Most pilots have a similar beginning to their story. We become obsessed from a young age with anything that flies, and become single-mindedly focused on getting our hands on the controls of an aircraft. As a young boy, I was no different: I spent every waking hour launching anything I could into the air to see if it would fly.
My attainments at school were mixed – not least failing a crucial Spanish exam – but allowed me to enter the University of Edinburgh. It was there that I re-discovered my passion for flying and the freedom that it gave me. I found escapism in accelerating down the runway, pitching up into the blue, bursting through the clouds, rolling and twisting through the sky. It was exhilarating, and it allowed me to alter my state of consciousness – I could leave the stresses and strains of life firmly on the tarmac.
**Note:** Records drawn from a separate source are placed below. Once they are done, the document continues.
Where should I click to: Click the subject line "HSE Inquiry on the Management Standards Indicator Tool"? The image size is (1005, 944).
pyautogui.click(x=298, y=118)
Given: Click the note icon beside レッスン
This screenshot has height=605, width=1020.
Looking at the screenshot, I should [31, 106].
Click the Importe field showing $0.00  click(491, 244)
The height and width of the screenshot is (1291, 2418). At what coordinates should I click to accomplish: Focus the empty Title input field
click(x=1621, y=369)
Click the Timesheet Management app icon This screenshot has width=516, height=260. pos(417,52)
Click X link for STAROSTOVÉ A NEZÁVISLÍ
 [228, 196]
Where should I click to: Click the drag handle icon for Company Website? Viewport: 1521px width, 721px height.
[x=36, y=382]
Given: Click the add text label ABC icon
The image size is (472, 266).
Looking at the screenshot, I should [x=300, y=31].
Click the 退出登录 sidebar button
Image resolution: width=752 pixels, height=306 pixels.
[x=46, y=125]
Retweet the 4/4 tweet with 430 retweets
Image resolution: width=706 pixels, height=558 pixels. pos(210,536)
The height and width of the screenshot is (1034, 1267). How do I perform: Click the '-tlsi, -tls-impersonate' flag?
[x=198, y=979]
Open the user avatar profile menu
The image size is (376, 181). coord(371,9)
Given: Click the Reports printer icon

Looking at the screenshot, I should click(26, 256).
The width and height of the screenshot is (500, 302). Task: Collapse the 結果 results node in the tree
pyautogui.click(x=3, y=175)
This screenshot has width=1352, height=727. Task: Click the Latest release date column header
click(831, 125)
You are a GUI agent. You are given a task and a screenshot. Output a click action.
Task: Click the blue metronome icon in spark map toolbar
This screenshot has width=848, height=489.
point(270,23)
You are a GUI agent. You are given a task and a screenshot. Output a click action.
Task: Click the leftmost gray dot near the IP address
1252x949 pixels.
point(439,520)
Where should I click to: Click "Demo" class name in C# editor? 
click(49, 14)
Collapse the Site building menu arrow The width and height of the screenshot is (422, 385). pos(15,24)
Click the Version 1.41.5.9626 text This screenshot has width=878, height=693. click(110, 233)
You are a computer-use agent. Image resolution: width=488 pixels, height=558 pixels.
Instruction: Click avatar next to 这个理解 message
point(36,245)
I excelled in my flying training, particularly aerobatics, and was determined to be a pilot in the Royal Air Force. However, it transpired that I was not cut out to be at the controls of a fast jet. After I was brutally “chopped” I distinctly remember standing in the shower in the Officer’s Mess, sobbing. My dreams were in tatters, and I had failed.
But I was determined to fly, re-mortgaging my parents’ house to finance becoming a commercial pilot. Two years later, I found myself in the right-hand seat of a commercial airliner. I had made it… finally, proving to myself and my doubters that I was capable.
For the next 12 years, I was in heaven: my job gave me everything that I had wanted; a good salary, a familiar home base, an extremely capable aircraft but, most notably, a sense of belonging and camaraderie that I had not previously experienced.
It was the people I was surrounded by that made work so unique. We all had a common goal; get the passengers from A to B as safely as possible and do it with a smile on our faces, together.
This was a family with which I could openly laugh and cry, all within the period of one shift. Without my crew, I was nothing. If I was late, we were all late.
I became a Captain, a Training Captain and a mentor, and was emotionally fuelled by these human connections. The training role allowed me to operate with keen, positive people who were eager to learn. When people were struggling to land or too stressed to make time-critical decisions, I was able to show them hope.
Eventually I was offered a role as a Flight Data Monitor, investigating events and trends from data received from the aircraft’s recorders. I looked at why pilots were perhaps operating the aircraft outside of the usual parameters, and it was natural for me to always start an investigation with the question “how are you?”.
That simple, open question gave me an insight into why pilots were behaving in a certain way: I would find that there was always more to it, there was always someone having an issue at home, suffering from chronic stress, fatigue or relationship concerns. In aviation, these human factors, as we call them, can compile and compound to create safety-critical failures.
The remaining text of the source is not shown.